Nestled in the snow-capped Himalayas with the Ravi and Chenab rivers meandering through its magnificent landscapes, Chamba, a former princely state, has a rich heritage of arts and crafts. Metal smelting is one of those incomparable art forms with its origin in the 10th century when King Sahil Verman moved his capital from Brahmpur (now Bharmour) to Chamba.
Believed to have been introduced by Kashmiri artisans, metal craftsmanship, which features relics from Chamba’s past, looks to an uncertain future. Once a source of income for thousands of people, this unique skill is rapidly declining with only two families in the business today.
Ankit Verma, whose family has worked in metalworking for centuries, says the intricate craftsmanship passed down from generation to generation takes years of practice. “We usually make idols and Mohra masks of deities, folk musical instruments and vessels. Chamba Thaal, a brass plate used for rituals, which was introduced only 40 years ago, is now representative of Chamba’s metal craftsmanship, ”explains the young artist. “However, there are few takers for this art today and it could soon disappear if steps are not taken to promote it,” he adds.
Livelihoods take precedence over art
The new generation has shown little interest in metal casting and is exploring other career options to make a safe living. “It takes a long time to master this art and requires large investments. In addition, there is a lack of knowledge about its value in terms of our cultural heritage, ”says Verma.
He believes that the craft has a chance if it is introduced in schools and taught in art institutes to encourage young people to make a profession of it.
Cast idols, make an inheritance
The manufacture of Chamba metal objects uses two techniques: the lost wax method (lost wax) and sand casting.
Lost wax consists of making a wax model (a sculpture), by coating it with a refractory (clay) to form a mold. The wax is heated until it melts and flows from the small holes left in the mold, then pours metal into the space left vacant. Each artifact made using the lost wax technique is unique and a masterpiece.

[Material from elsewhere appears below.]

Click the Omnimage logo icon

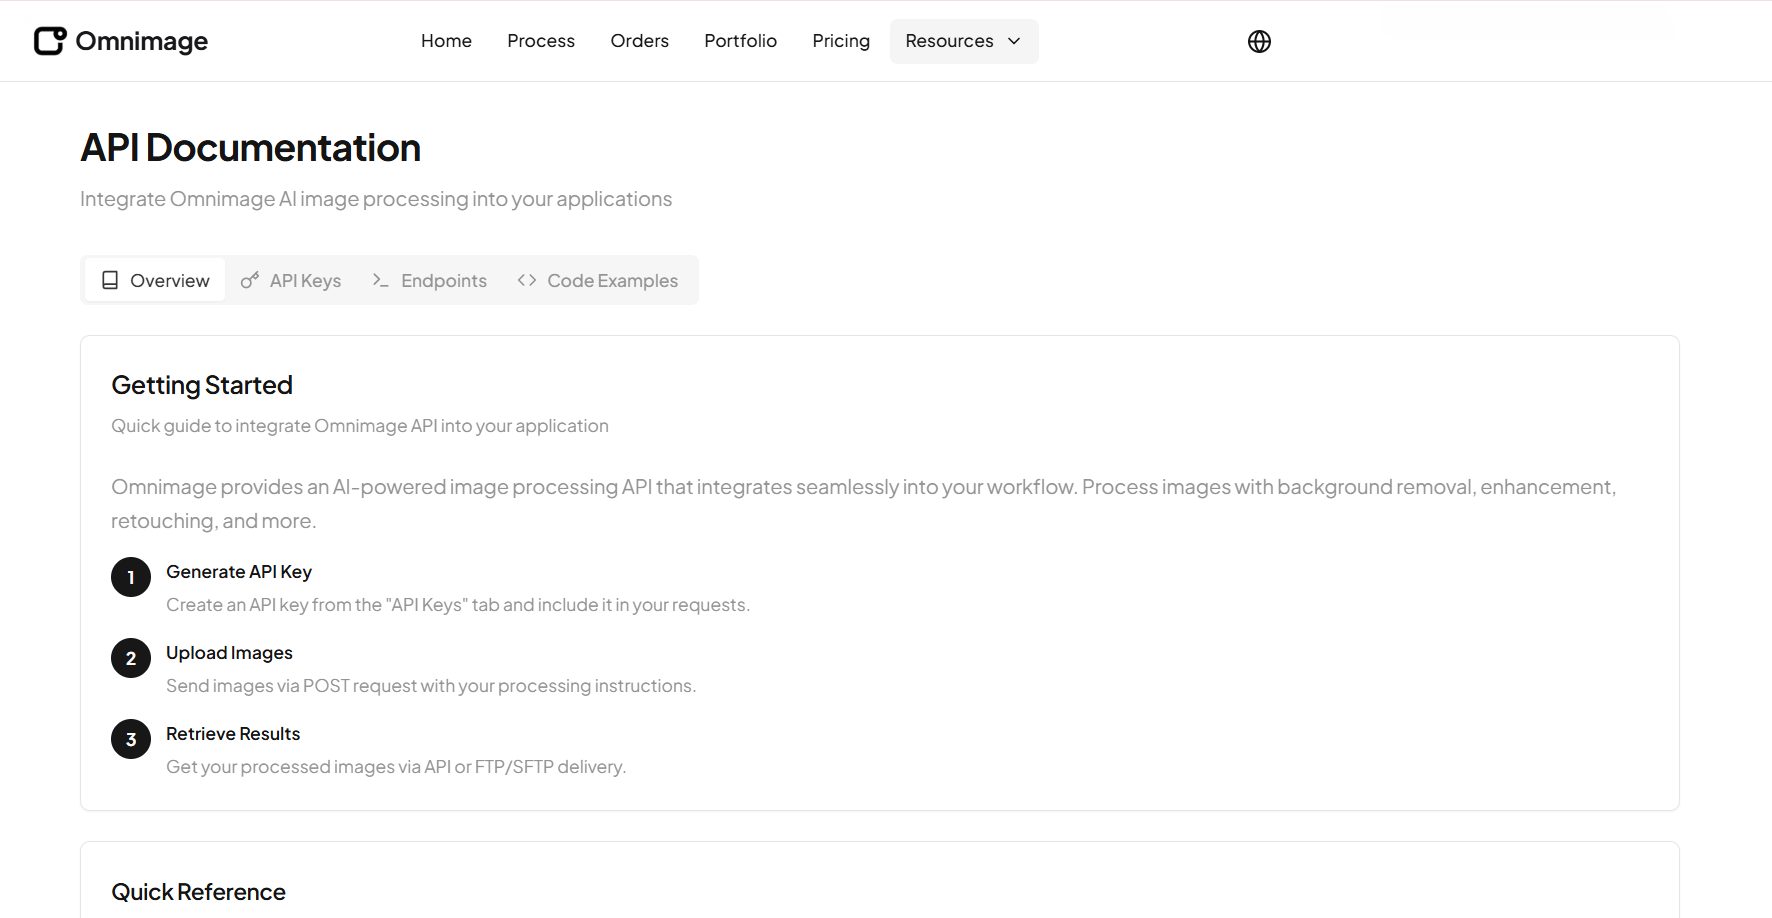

Sand casting is used for mass production.
Vijay Sharma, winner of the Padma Shri Prize for miniature painting of Kangra and researcher, claims that the statues at Bharmour and Chamba temples are marvels of Chamba metal craftsmanship. The beautiful craftsmanship is also seen in the form of metal casting on the walls and door frames of the temples.
“In recent times, art has lost favor due to a lack of promotion and a marketing platform,” he says.
Glorious past, uncertain future
Another artist, Himanshu Anand, claims that his grandfather won a national award for metal craftsmanship in 1973, while his father Rajesh Anand’s works have been shown in museums overseas, notably in the United States. “We need a suitable platform for our products. Previously, there was a government purchasing center in Chamba, but it closed its doors a few years ago, ”he says.
“In an industrial and tech-driven age, people are forgetting about traditional craftsmanship and turning to machine-made artifacts that are cheaper. The younger generation of artisan families are also abandoning art for lack of secure livelihoods, ”he says.
In the midst of darkness, a glimmer of hope
There is still a glimmer of hope as the Chamba Thaal, the premium brass decorative plaque with vibrant images of gods and goddesses, such as the 10 incarnations of Vishnu and the nine incarnations of Goddess Durga, gains in importance. popularity as a souvenir of Chamba.
Surender Thakur, head of the Bhuri Singh Museum in Chamba, said Union Sports Minister Anurag Thakur recently presented the Chamba Thaal in remembrance to Tokyo Olympic medalists Mirabai Chanu and PV Sindhu. “This will help promote Chamba art nationally and internationally,” he says.
The district administration recently formed the Chamba Art and Craft Promotion Society to support Chamba art. Company adviser Manuj Sharma said the Union Sports Ministry requisitioned more Chamba Thaal to congratulate hockey teams and other medalists.